▸ Records shown:
_ _ _ _ _

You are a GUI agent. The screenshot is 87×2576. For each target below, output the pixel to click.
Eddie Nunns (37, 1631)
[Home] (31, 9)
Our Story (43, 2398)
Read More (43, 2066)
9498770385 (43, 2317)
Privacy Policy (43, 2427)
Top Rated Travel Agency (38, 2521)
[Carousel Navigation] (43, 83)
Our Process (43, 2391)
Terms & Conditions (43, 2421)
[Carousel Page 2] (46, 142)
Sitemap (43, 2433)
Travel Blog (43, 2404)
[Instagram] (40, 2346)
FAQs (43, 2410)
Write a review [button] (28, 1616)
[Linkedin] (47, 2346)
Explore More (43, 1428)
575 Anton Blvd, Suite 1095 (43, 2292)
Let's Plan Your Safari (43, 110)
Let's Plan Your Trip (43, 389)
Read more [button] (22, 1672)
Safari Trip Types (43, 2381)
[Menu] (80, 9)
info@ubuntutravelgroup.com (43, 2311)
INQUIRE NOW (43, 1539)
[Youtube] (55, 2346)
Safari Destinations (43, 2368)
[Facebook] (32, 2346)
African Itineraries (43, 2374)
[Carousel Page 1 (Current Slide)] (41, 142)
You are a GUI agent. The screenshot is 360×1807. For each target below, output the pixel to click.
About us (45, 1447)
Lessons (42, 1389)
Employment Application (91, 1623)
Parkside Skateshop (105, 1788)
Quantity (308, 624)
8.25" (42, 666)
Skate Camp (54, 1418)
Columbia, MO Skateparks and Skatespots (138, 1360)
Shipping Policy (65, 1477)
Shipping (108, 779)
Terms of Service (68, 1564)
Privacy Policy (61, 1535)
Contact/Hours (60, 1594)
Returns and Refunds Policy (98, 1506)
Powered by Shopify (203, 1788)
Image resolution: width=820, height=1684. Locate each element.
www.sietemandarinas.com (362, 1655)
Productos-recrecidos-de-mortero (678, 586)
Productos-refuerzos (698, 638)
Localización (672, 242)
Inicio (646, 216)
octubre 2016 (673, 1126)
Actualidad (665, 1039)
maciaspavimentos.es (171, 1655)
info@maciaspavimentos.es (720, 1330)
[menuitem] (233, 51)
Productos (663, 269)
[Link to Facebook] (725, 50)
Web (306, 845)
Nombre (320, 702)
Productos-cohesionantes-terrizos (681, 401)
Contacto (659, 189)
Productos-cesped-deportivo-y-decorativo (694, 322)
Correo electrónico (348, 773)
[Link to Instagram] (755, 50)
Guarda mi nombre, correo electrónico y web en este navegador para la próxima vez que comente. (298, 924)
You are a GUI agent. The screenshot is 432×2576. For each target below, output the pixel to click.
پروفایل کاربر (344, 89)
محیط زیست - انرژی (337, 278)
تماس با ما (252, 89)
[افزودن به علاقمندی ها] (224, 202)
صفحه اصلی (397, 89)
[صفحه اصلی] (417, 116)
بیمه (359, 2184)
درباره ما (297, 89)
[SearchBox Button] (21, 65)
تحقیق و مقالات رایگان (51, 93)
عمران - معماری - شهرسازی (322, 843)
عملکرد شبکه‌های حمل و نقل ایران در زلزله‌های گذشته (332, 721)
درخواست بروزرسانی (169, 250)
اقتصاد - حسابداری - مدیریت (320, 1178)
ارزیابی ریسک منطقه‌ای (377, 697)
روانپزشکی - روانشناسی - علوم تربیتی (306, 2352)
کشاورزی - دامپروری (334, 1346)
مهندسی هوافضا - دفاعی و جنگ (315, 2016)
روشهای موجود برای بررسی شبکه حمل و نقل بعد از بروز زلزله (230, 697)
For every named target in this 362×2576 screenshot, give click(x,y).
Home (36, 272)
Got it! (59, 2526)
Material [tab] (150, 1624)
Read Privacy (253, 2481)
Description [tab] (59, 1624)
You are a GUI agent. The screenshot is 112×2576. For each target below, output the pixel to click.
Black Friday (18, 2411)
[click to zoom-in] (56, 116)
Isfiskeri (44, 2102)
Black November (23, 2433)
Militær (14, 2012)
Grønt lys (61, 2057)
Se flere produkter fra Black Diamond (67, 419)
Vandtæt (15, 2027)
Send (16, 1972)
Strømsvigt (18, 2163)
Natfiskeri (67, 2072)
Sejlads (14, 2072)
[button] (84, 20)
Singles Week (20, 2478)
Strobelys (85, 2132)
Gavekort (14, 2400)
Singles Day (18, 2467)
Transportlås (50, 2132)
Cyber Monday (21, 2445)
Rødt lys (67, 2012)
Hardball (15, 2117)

_ _ _ _ _

Nothing in the data may be omitted; transcribe it exactly.

▸ Response area:
You are a GUI agent. The screenshot is 87×2576. For each target below, output the pixel to click.
Eddie Nunns (37, 1631)
[Home] (31, 9)
Our Story (43, 2398)
Read More (43, 2066)
9498770385 (43, 2317)
Privacy Policy (43, 2427)
Top Rated Travel Agency (38, 2521)
[Carousel Navigation] (43, 83)
Our Process (43, 2391)
Terms & Conditions (43, 2421)
[Carousel Page 2] (46, 142)
Sitemap (43, 2433)
Travel Blog (43, 2404)
[Instagram] (40, 2346)
FAQs (43, 2410)
Write a review [button] (28, 1616)
[Linkedin] (47, 2346)
Explore More (43, 1428)
575 Anton Blvd, Suite 1095 (43, 2292)
Let's Plan Your Safari (43, 110)
Let's Plan Your Trip (43, 389)
Read more [button] (22, 1672)
Safari Trip Types (43, 2381)
[Menu] (80, 9)
info@ubuntutravelgroup.com (43, 2311)
INQUIRE NOW (43, 1539)
[Youtube] (55, 2346)
Safari Destinations (43, 2368)
[Facebook] (32, 2346)
African Itineraries (43, 2374)
[Carousel Page 1 (Current Slide)] (41, 142)
You are a GUI agent. The screenshot is 360×1807. For each target below, output the pixel to click.
About us (45, 1447)
Lessons (42, 1389)
Employment Application (91, 1623)
Parkside Skateshop (105, 1788)
Quantity (308, 624)
8.25" (42, 666)
Skate Camp (54, 1418)
Columbia, MO Skateparks and Skatespots (138, 1360)
Shipping Policy (65, 1477)
Shipping (108, 779)
Terms of Service (68, 1564)
Privacy Policy (61, 1535)
Contact/Hours (60, 1594)
Returns and Refunds Policy (98, 1506)
Powered by Shopify (203, 1788)
Image resolution: width=820, height=1684. Locate each element.
www.sietemandarinas.com (362, 1655)
Productos-recrecidos-de-mortero (678, 586)
Productos-refuerzos (698, 638)
Localización (672, 242)
Inicio (646, 216)
octubre 2016 (673, 1126)
Actualidad (665, 1039)
maciaspavimentos.es (171, 1655)
info@maciaspavimentos.es (720, 1330)
[menuitem] (233, 51)
Productos (663, 269)
[Link to Facebook] (725, 50)
Web (306, 845)
Nombre (320, 702)
Productos-cohesionantes-terrizos (681, 401)
Contacto (659, 189)
Productos-cesped-deportivo-y-decorativo (694, 322)
Correo electrónico (348, 773)
[Link to Instagram] (755, 50)
Guarda mi nombre, correo electrónico y web en este navegador para la próxima vez que comente. (298, 924)
You are a GUI agent. The screenshot is 432×2576. For each target below, output the pixel to click.
پروفایل کاربر (344, 89)
محیط زیست - انرژی (337, 278)
تماس با ما (252, 89)
[افزودن به علاقمندی ها] (224, 202)
صفحه اصلی (397, 89)
[صفحه اصلی] (417, 116)
بیمه (359, 2184)
درباره ما (297, 89)
[SearchBox Button] (21, 65)
تحقیق و مقالات رایگان (51, 93)
عمران - معماری - شهرسازی (322, 843)
عملکرد شبکه‌های حمل و نقل ایران در زلزله‌های گذشته (332, 721)
درخواست بروزرسانی (169, 250)
اقتصاد - حسابداری - مدیریت (320, 1178)
ارزیابی ریسک منطقه‌ای (377, 697)
روانپزشکی - روانشناسی - علوم تربیتی (306, 2352)
کشاورزی - دامپروری (334, 1346)
مهندسی هوافضا - دفاعی و جنگ (315, 2016)
روشهای موجود برای بررسی شبکه حمل و نقل بعد از بروز زلزله (230, 697)
For every named target in this 362×2576 screenshot, give click(x,y).
Home (36, 272)
Got it! (59, 2526)
Material [tab] (150, 1624)
Read Privacy (253, 2481)
Description [tab] (59, 1624)
You are a GUI agent. The screenshot is 112×2576. For each target below, output the pixel to click.
Black Friday (18, 2411)
[click to zoom-in] (56, 116)
Isfiskeri (44, 2102)
Black November (23, 2433)
Militær (14, 2012)
Grønt lys (61, 2057)
Se flere produkter fra Black Diamond (67, 419)
Vandtæt (15, 2027)
Send (16, 1972)
Strømsvigt (18, 2163)
Natfiskeri (67, 2072)
Sejlads (14, 2072)
[button] (84, 20)
Singles Week (20, 2478)
Strobelys (85, 2132)
Gavekort (14, 2400)
Singles Day (18, 2467)
Transportlås (50, 2132)
Cyber Monday (21, 2445)
Rødt lys (67, 2012)
Hardball (15, 2117)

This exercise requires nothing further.